▶ [WHAT IS NEEDED] Copy every line from the records below that carries the word "agent".
--- --- ---
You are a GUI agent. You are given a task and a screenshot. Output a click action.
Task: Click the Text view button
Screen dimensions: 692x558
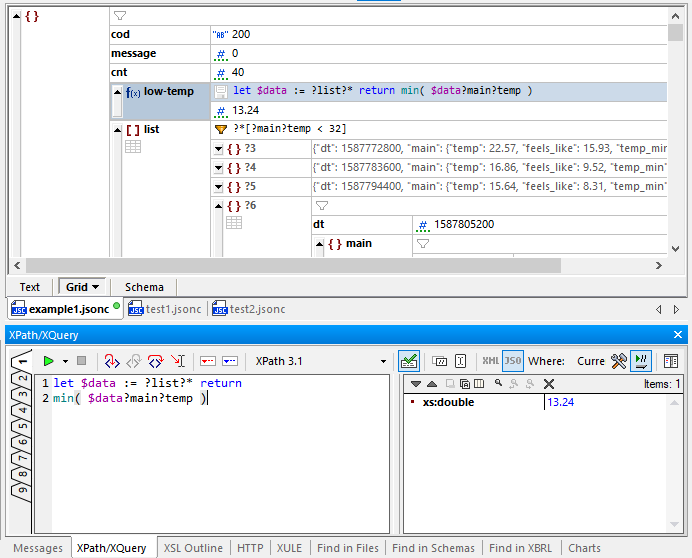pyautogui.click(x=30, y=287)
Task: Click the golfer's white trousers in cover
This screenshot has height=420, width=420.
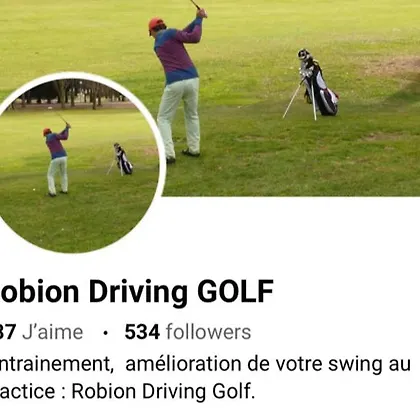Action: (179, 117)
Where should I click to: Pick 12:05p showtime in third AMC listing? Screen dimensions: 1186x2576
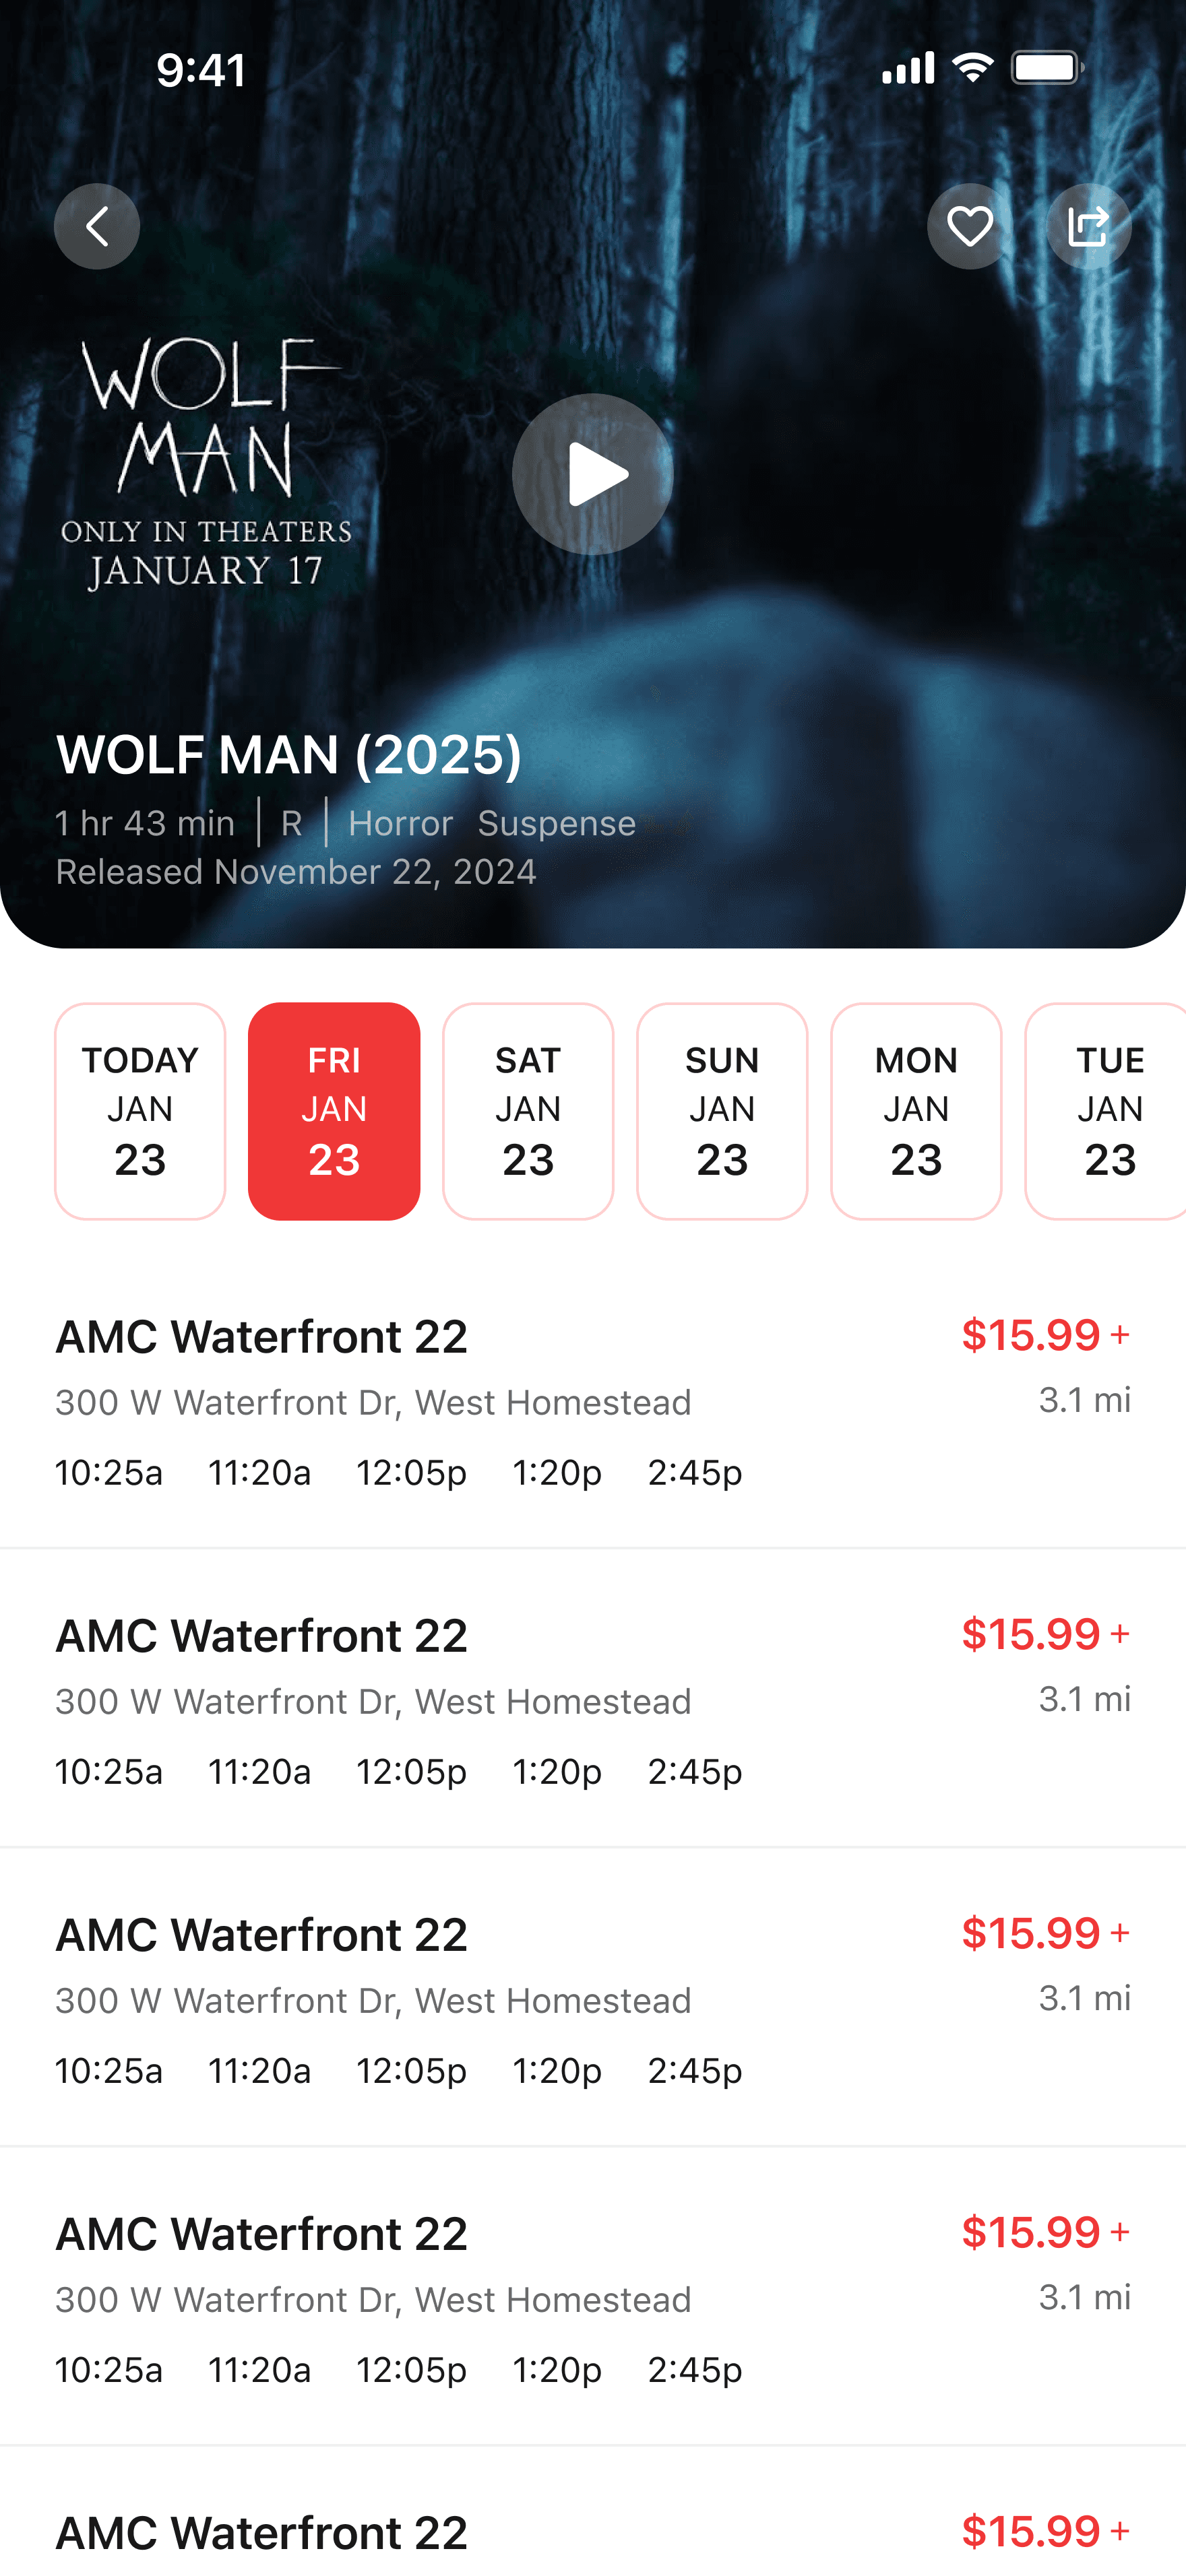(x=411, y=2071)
--- --- ---
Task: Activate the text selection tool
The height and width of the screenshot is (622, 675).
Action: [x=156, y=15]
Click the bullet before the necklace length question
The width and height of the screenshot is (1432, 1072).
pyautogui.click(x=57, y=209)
--- --- ---
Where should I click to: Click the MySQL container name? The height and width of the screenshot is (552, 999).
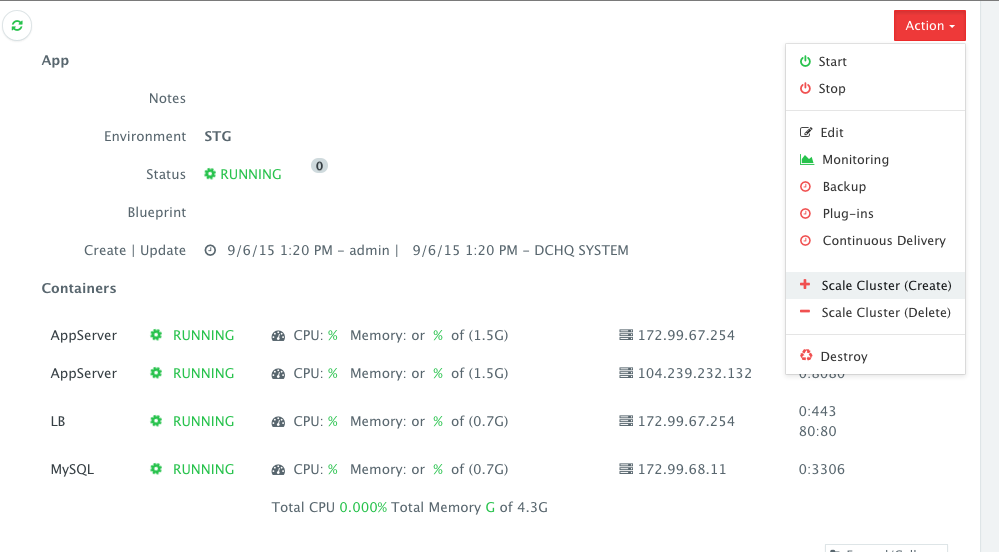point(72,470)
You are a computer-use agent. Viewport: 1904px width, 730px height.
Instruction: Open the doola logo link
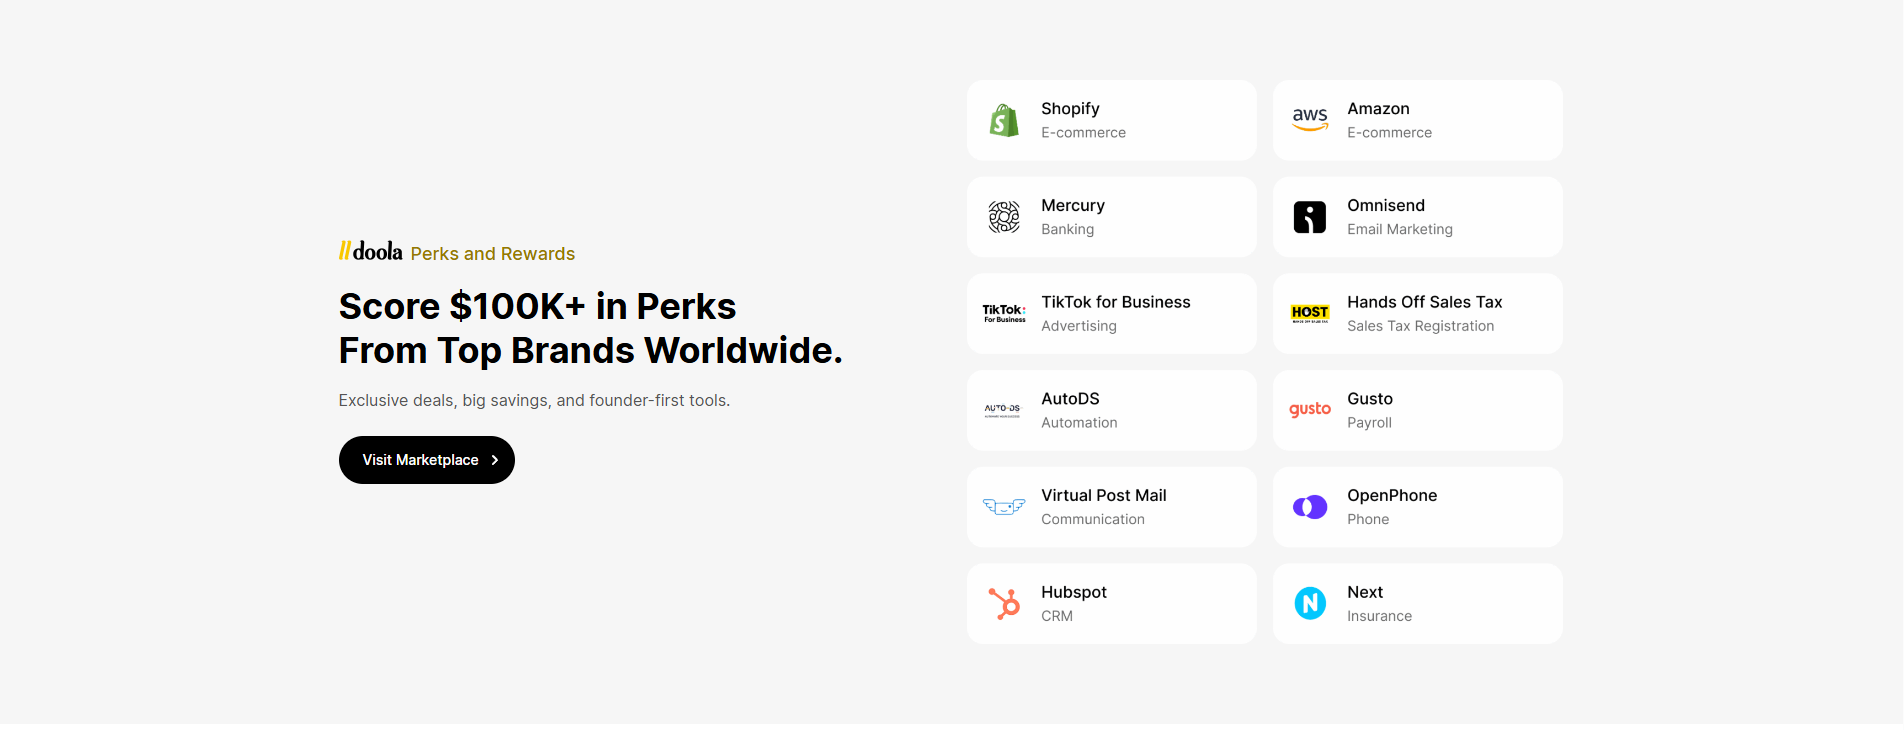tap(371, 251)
--- --- ---
▶ [THE ANSWER]
You are a GUI agent. You are given a task and a screenshot. Output a click action.
You are a computer-use agent. Viewport: 1904px width, 730px height.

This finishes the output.